偽装結婚のはずが、天敵御曹司の身ごもり妻になりました
「是枝さん、すごく心配してたわよ。藍をお願いします、ってわざわざ私に頼むくらい」


すかさず親友が口を開く。


「うちの社長や是枝さんも知っているのに、なんで栗本副社長は藍に言わなかったのかしら?」


渚は納得がいかないといった様子で首を傾げる。


「……私の知らない間に解決するつもりだったのかな」


そうあってほしいと願う私は弱虫だろうか。


「それでもひと言あって然るべきでしょ。大事な婚約者になにかあったらどうするの」


「……そう、ね」


“婚約者”という単語が胸に鋭く突き刺さる。


「ちょっと藍? どうしたの、喧嘩でもした?」


「ううん。ただ……櫂人さんは婚約を後悔しているんじゃないかと思って」


「今さら? 大々的な婚約披露をしたのに? それはないでしょ!」


目を丸くして、渚が大声で否定する。


「元々この婚約は、偶然居合わせた私が白坂さんに似ていたから成立したの。

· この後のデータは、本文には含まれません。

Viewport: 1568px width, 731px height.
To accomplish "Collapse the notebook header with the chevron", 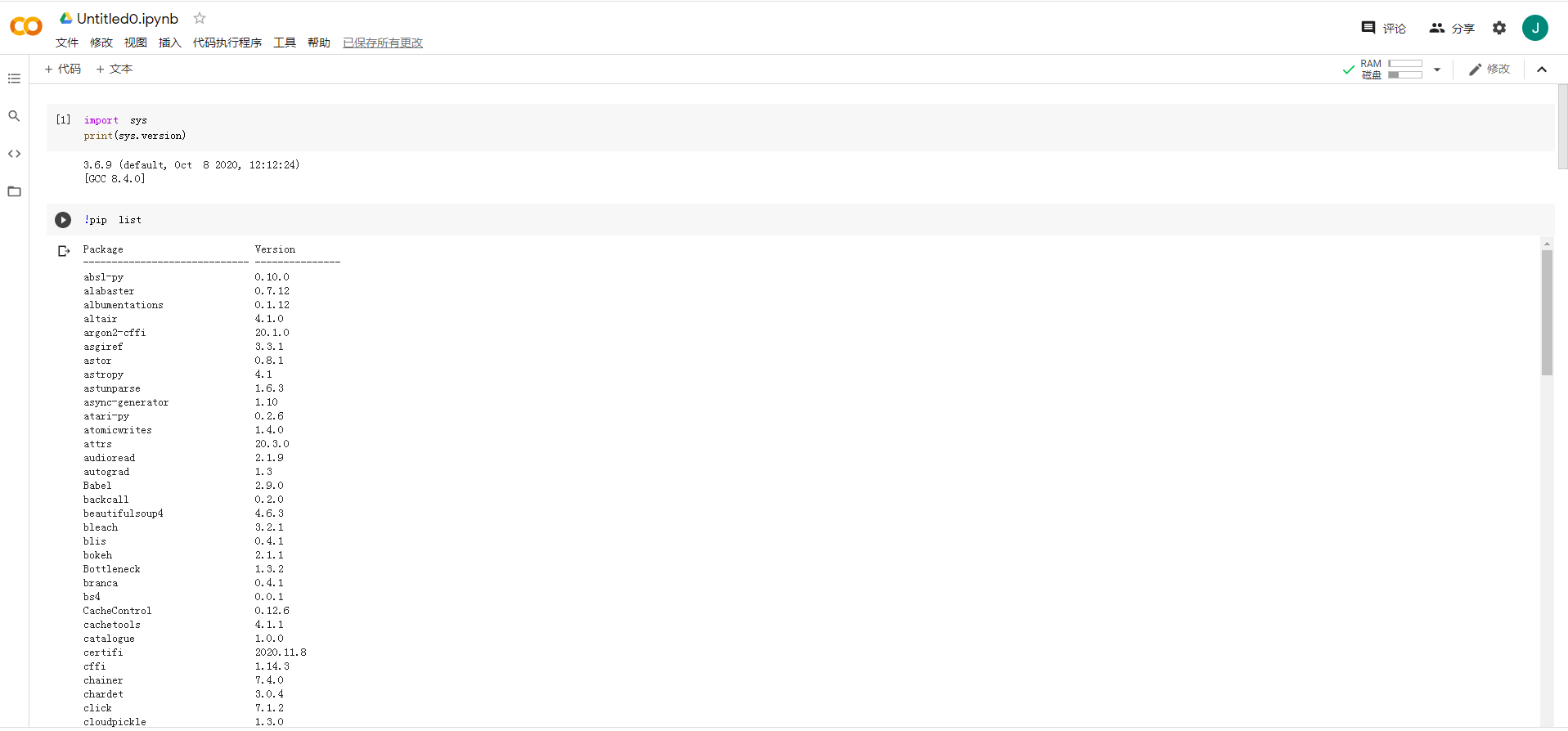I will [1543, 69].
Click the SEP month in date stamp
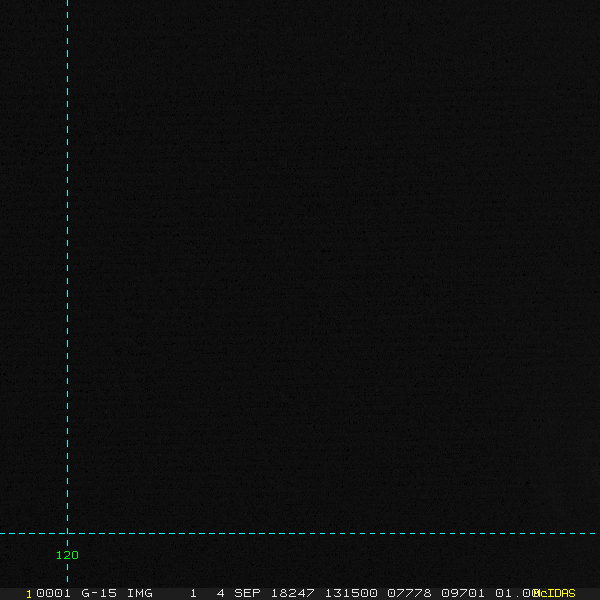The height and width of the screenshot is (600, 600). click(x=247, y=593)
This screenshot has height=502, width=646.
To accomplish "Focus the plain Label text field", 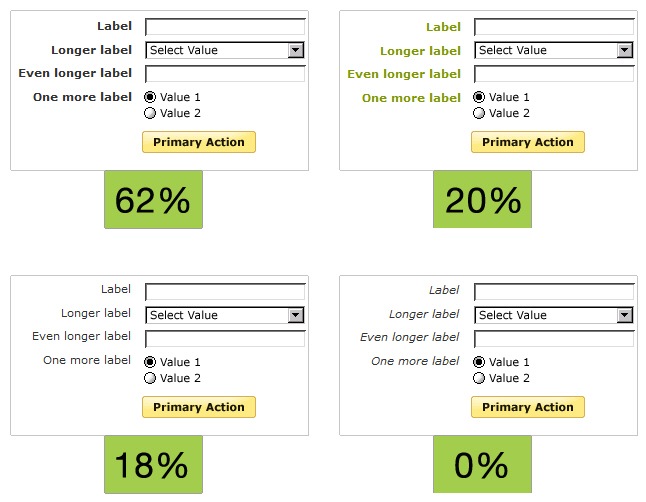I will [x=225, y=292].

それとお互いに必要な条件が一致したから」


「でも好きだって言われたんでしょ?」


「そうだけど……櫂人さんは“私”を好きなのか自信がない」


「は……? なにそれ」


「……私が白坂さんに似てたから、櫂人さんは私を好きだと思ったのかも」


口にするだけで胸が軋む。

でもこれはずっと心の奥で恐れ続けていた事実だった。